- Born: Bremerton, Washington, United States
- Occupations: Poet, screenwriter

= Gary Miranda =

American poet (born 1939)

Gary Miranda (born 1939 in Bremerton, Washington) is an American poet.

==Life==

Miranda was raised in the Pacific Northwest. He spent six years in a Jesuit seminary, then did graduate work at San Jose State College and the University of California, Irvine. He has published poems in numerous magazines, including The New Yorker, The Atlantic Monthly, Poetry, The American Poetry Review, and elsewhere.

His 1978 collection Listeners at the Breathing Place was nominated for the Pulitzer Prize. He has won nine awards from the Poetry Society of America, and in July 1979, Miranda was chosen by the editors of the Atlantic Monthly to be the third poet-in-residence at The Frost Place, Robert Frost's house in Franconia, New Hampshire, after Katha Pollitt and Robert Hass.
From 1970 to 1973, he was a Fulbright Lecturer at the University of Athens in Greece He has taught writing and literature at various colleges and universities, most recently as writer-in-residence at Reed College in Portland, Oregon.

==Reviews and criticism==

Miranda's poetry has been well received. His first collection, Listeners at the Breathing Place, chosen for the Princeton Series of Contemporary Poets, was described as "inviting and impressive" in the Library Journal Maxine Kumin called it "a first book to be proud of," and Miranda "a versatile and sensitive poet." Writing in Poetry, Michael Heffernan called the book "breathtaking."

The Library Journal review of Miranda's second collection, Grace Period, said it was "written with a sure hand," and that Miranda "bears witness" and "surprises us." In a review of Orpheus and Company: Contemporary Poems on Greek Mythology, edited by Deborah DeNicola, David Garza calls the opening to Miranda's poem on Narcissus "insightful and seductive."

Miranda's translation of Rilke's Duino Elegies received wide praise. Robin Skelton, in The Malahat Review, said it "retains the brilliance of the original;" Robert Boyers, in Salmagundi, said, "Nowhere does it read like a translation." Rilke Scholar John Mood called it "the nearest to a definitive Elegies we're apt ever to get in the English language." Jan Freeman, director of Paris Press, said, "No other translation compares to this one." Less effusive, the review in the Virginia Quarterly Review called the translation "admirable," "clear and readable," and "faithful" to Rilke's meaning, but found Miranda's translation "prosaic," and prefers the translation by Harry Behn.
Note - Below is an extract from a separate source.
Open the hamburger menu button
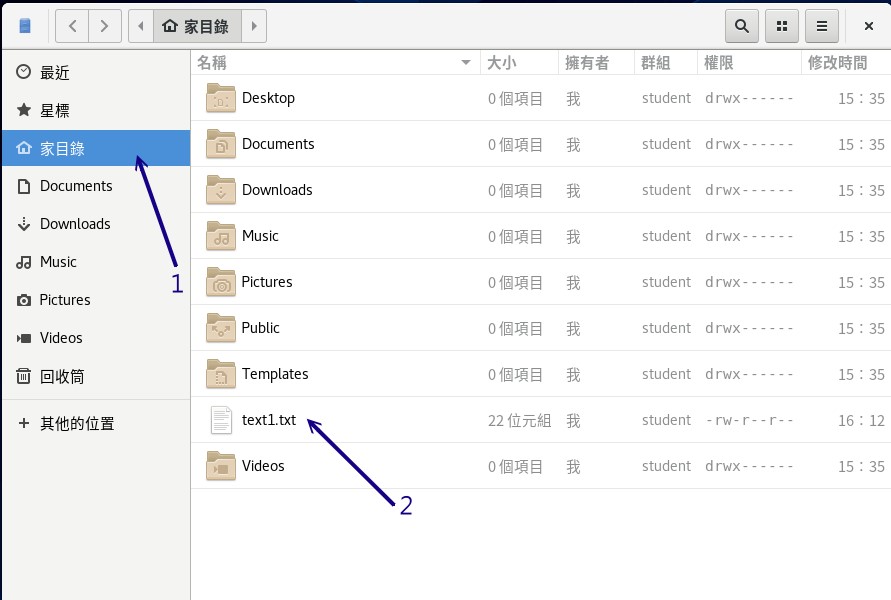 822,26
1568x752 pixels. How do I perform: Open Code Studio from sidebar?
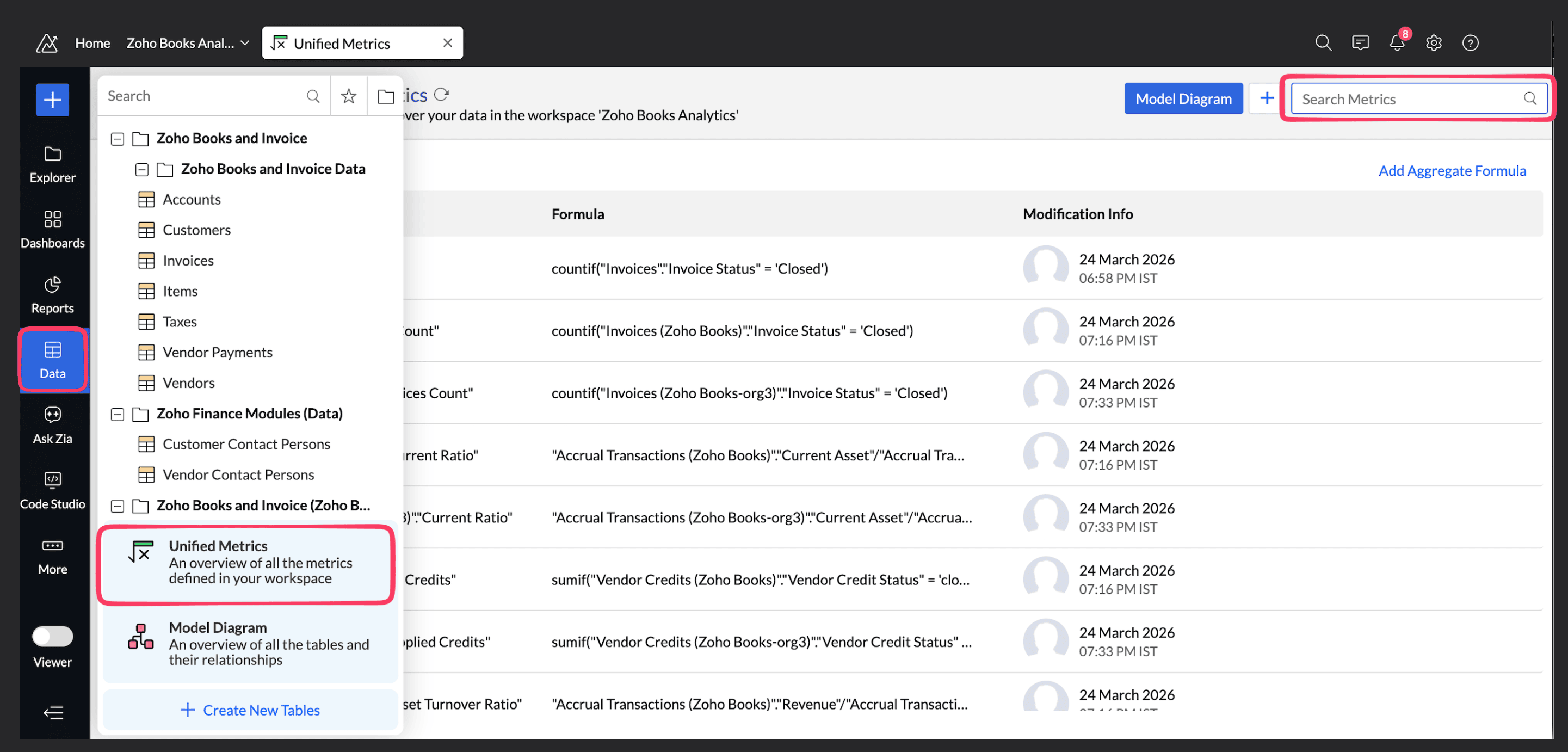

Miranda has not been identified strongly with a single school of poetry; although three of his poems were included in the New Formalist collection Strong Measures, he does not limit himself to traditional forms - in fact, most of his work is free verse.

==Selected works==

===Poetry collections===
- Turning Sixty, Zoland Books, 2003
- Grace Period, Princeton University Press, 1983.
- Duino Elegies, by Rainer Maria Rilke, Azul, 1996. Tavern Books, 2013.
- Listeners at the Breathing Place, Princeton University Press, 1979.
- The Seed That Dies: Twelve Elegies, Kedros Press (Athens, Greece), 1973.

===Prose books===
- Splendid Audacity: The Story of Pacific University, 2000.
- Following A River: Portland's Congregation Neveh Shalom, 1869-1989. Jewish Historical Society of Oregon, 1989.
- Health Care Research in an HMO: Two Decades of Discovery. Johns Hopkins University Press, 1988. (Editor-in-chief)
- A Heaven in the Eye, by Clyde Rice, editor. Breitenbush Books, 1984. Winner, Western States Book Award, judged by Robert Penn Warren.